Testing Bidirectional Temporal Causality

Since we have evolved to generally perceive causality as proceeding forward in time it is at least implicitly counterintuitive to propose that causality may be in fact temporally bidirectional. To suppose such a hypothesis is liberally tantamount to an insult (or at least conservatively indicative of a lack of esteem) towards science as a whole. However as systems become increasingly chaotic our current standard for predictive power begins to approach the limit of its power (e.g. weather, population growth, and the evolution of celestial magnetic fields). Increased accuracies, accommodation of initial conditions, and iterative inclusion/exclusion of increasingly predictive variables does not seem to be appreciably accelerating the curve of this differential. I, therefore propose that our perceived relation to the dimension of time to be a proprietary one.
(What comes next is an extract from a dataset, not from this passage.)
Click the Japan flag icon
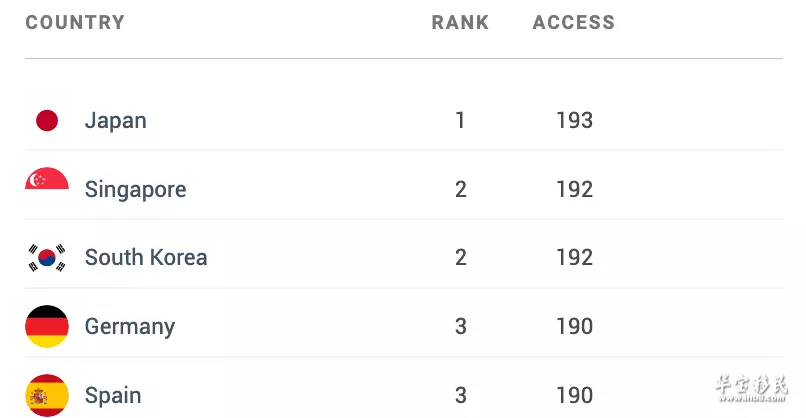Viewport: 806px width, 418px height. tap(47, 120)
Taking into account that evolution selects for merely the minimally subjectively competitive traits (i.e. in this case, calibration of the senses) we should be careful to not take our conscious experience to be anything more than a locally objective standard. By extension then the pursuit of any truly objective knowledge must follow a comparable course of critical competition if the result is to be the same: evolution.
In science we seek to avoid bias, the most paradoxically challenging one to foresee implicitly being expectation bias itself. Moving forward in time we tend to use statistical algorithms (e.g. Monte Carlos, Metropolis) that follow energy through time since in any open system energy will move downhill. I propose following a disparate variable backward through time will minimize any tendency towards bias, while also adding power to any algorithm that seeks to predict the state of a system for any given time. Extrapolating this reductionistic physical perspective even allows for the tracking of variables (mass, space, energy) linearly through the spatial dimensions as well. Quadratic equations modeled in parallel, holding each dimension constant in turn, will describe the system from the multiplicity of perspectives possible (themselves potentially to be modeled together with a Monte Carlo-like random statistical algorithm). Then since objectivity is merely the sumof all possible subjective states, these proprietary equations may then be combined to give greater discriminatory power for the prediction of the system's state. This information can then be retrofitted back to human perceptual bias as needed for translation into non-mathematical languages.